June 3 / 5, 2011
Policymakers Have Made Another Depression Unavoidable
Down, Down, Down
By MIKE WHITNEY
This is something the deficit hawks don't seem to grasp. If you slash government spending, lay off workers, and trim the deficits, then spending will slow, incomes will shrivel, GDP will wither, and the economy will slip back into recession. In other words, if you take steps to shrink the economy, then the economy will shrink. This is why the economy has lost momentum, because congress and the White House have cut the blood flow of stimulus to the patient, so now we are headed back into ICU.
Consumers are still deleveraging from the losses they sustained during the financial crisis, so they've cut back on their borrowing and spending. This creates a problem, because consumer spending represents 70% of GDP. So if consumers don't load up on debt again, there will be no recovery. (Every recovery since WW2 has been the result of a credit expansion.) This is why Fed chairman Bernanke has tried to induce more borrowing by lowering rates to zero and buying US Treasuries from the banks (which, in effect, creates negative interest rates) But it hasn't worked. Negative rates have not sparked another credit expansion because there are times when people will not borrow regardless of the rates or the inducements. John Maynard Keynes figured this out more than 80 years ago, but Bernanke has "unlearned" the lessons of the past. As a result, we are headed for another slump.
Consumers aren't spending, businesses aren't investing, and credit is not expanding. At the same time, state and federal governments are trimming budgets and laying off workers. So, all the main players are cutting, cutting, cutting. Naturally, the economy has responded in kind; housing prices are falling, unemployment is rising, manufacturing is stalling and consumer confidence is dropping.
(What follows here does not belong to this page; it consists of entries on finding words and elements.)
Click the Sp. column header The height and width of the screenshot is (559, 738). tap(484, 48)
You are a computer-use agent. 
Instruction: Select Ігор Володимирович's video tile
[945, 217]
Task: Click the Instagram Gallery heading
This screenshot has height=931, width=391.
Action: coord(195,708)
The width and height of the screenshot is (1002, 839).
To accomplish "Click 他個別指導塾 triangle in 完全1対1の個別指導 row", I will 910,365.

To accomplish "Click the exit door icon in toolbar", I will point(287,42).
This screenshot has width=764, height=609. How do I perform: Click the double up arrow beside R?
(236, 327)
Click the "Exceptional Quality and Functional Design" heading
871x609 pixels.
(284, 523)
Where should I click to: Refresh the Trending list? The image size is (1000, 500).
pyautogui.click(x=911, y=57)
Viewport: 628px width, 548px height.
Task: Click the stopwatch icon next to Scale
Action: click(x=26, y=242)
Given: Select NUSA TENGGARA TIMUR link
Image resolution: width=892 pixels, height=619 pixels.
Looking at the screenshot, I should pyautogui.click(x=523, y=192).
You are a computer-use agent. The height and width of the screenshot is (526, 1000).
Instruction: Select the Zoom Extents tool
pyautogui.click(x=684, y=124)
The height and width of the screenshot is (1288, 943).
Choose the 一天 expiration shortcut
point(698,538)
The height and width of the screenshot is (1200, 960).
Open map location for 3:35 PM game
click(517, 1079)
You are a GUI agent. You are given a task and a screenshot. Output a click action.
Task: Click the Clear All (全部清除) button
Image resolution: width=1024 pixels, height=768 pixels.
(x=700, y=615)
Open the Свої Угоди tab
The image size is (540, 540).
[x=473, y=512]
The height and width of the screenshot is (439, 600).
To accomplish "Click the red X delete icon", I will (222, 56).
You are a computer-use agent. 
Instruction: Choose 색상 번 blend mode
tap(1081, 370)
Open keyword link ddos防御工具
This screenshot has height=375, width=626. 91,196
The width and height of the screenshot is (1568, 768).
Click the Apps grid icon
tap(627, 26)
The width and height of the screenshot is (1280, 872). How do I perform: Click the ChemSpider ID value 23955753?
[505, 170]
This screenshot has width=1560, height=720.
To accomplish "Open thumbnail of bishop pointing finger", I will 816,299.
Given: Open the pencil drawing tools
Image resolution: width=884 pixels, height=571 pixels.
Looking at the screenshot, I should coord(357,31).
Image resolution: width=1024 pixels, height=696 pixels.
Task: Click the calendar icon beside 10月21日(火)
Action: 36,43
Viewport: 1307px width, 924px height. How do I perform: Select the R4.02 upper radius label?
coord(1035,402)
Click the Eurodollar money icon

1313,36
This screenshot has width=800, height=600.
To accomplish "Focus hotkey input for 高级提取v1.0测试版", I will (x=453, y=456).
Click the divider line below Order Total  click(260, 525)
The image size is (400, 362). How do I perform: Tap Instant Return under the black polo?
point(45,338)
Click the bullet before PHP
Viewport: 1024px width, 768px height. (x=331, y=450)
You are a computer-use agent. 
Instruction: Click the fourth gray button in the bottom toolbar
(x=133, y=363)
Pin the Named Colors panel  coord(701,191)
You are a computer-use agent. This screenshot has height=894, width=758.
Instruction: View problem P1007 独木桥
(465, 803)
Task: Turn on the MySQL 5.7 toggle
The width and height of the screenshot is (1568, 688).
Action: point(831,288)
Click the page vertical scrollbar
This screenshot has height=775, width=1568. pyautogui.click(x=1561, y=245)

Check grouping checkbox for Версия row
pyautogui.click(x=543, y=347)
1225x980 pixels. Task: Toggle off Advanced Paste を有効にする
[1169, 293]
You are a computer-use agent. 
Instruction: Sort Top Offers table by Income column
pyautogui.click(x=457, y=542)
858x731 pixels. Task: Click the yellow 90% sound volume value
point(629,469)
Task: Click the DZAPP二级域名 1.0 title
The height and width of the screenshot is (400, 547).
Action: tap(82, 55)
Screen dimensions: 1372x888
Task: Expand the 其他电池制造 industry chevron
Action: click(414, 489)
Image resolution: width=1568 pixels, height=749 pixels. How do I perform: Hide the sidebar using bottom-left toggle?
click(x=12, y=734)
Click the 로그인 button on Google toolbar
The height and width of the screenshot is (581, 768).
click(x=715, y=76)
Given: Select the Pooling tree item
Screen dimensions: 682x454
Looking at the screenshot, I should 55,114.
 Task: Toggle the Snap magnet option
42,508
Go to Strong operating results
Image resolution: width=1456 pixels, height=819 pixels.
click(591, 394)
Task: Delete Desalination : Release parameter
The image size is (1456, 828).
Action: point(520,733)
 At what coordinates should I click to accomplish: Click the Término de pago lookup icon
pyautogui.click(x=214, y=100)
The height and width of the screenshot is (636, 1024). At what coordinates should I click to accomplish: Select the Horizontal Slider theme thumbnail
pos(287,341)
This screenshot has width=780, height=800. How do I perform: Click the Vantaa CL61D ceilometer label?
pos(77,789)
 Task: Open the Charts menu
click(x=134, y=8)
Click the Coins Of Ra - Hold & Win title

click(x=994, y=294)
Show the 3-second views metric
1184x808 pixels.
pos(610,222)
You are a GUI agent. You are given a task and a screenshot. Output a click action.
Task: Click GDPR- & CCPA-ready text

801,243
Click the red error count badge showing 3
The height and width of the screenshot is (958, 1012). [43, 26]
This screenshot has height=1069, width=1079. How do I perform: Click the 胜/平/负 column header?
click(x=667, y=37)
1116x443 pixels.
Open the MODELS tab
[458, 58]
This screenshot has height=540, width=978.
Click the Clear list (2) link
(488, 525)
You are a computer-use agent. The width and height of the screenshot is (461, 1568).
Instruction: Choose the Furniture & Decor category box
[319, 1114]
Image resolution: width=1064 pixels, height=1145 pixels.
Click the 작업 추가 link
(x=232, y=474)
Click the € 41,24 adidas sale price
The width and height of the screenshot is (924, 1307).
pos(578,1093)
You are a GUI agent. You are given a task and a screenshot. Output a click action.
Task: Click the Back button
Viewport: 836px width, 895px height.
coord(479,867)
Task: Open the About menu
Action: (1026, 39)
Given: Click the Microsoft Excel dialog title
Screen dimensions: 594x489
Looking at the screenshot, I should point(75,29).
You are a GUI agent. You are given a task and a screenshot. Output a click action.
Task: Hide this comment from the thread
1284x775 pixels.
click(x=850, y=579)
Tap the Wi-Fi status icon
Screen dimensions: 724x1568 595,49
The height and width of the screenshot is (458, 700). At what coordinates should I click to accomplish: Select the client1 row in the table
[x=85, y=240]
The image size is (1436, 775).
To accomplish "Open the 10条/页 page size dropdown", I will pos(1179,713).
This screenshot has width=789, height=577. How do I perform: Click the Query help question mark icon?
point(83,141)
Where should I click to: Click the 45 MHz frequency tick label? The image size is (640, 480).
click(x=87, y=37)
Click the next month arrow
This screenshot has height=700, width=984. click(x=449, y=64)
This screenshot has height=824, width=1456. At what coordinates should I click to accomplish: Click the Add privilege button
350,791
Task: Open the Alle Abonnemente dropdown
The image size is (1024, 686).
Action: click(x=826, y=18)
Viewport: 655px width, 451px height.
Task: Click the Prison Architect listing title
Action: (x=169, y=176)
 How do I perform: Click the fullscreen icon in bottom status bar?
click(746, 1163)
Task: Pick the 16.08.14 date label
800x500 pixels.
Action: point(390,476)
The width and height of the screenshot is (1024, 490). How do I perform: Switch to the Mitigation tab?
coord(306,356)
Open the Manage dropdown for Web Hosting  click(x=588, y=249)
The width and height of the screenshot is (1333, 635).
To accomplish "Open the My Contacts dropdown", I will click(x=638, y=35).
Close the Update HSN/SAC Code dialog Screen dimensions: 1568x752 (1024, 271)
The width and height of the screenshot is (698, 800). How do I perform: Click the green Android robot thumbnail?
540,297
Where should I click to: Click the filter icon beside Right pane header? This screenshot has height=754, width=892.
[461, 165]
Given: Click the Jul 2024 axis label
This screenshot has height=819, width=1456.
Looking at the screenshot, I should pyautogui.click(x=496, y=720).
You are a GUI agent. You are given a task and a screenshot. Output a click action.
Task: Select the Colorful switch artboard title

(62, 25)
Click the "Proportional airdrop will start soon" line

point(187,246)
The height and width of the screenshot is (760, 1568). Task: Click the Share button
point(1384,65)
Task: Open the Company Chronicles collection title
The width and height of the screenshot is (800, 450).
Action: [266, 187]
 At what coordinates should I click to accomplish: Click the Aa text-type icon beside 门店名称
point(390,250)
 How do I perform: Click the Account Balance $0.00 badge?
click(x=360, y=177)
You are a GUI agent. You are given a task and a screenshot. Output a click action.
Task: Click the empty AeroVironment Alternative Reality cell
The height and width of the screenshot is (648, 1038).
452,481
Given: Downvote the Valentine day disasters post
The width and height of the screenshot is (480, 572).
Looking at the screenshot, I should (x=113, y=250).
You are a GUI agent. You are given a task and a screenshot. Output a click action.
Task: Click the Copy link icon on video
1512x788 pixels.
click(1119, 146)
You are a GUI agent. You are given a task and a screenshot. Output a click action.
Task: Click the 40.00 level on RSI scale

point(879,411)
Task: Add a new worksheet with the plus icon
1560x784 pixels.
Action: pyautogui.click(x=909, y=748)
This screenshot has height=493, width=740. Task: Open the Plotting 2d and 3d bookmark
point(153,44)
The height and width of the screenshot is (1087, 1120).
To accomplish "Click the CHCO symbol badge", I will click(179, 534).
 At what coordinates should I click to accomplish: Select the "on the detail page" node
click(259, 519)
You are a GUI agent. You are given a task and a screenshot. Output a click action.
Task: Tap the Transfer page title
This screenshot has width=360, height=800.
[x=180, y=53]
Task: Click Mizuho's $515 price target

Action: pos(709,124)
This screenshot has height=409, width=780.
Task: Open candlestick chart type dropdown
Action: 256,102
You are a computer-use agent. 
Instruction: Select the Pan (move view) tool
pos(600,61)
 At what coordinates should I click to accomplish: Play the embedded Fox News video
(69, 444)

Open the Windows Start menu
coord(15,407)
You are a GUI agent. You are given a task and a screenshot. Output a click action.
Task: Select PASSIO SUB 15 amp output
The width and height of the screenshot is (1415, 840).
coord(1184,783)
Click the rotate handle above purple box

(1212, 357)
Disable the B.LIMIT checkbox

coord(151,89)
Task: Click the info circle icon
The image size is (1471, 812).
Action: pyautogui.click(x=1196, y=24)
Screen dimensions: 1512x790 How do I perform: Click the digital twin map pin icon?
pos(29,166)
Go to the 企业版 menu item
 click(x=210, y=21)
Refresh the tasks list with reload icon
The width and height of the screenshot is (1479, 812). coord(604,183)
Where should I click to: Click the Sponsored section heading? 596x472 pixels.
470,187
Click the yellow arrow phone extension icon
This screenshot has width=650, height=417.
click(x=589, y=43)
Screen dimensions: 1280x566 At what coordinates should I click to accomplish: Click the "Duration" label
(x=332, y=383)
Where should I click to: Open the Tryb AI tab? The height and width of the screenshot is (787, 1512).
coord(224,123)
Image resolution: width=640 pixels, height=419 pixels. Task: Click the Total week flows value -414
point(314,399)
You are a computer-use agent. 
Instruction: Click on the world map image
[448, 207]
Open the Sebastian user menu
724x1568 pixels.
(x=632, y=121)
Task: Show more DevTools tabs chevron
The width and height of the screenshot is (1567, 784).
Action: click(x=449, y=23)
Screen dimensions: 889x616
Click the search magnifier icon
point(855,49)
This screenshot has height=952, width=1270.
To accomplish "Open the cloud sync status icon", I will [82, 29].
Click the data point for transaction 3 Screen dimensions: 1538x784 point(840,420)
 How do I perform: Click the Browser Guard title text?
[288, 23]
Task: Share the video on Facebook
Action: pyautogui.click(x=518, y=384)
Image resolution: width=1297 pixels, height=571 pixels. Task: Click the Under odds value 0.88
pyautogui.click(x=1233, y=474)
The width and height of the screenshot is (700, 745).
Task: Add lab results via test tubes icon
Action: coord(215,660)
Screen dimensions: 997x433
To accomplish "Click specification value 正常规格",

There's nothing here that should surprise us. We are headed into a Depression because policymakers have made another Depression unavoidable. A policy-driven Depression is different than a financial crisis. It is a matter of choice. It means that the objectives of the people who control the system are different than our own. There are those who will benefit from another severe downturn, but most of us will only needlessly suffer.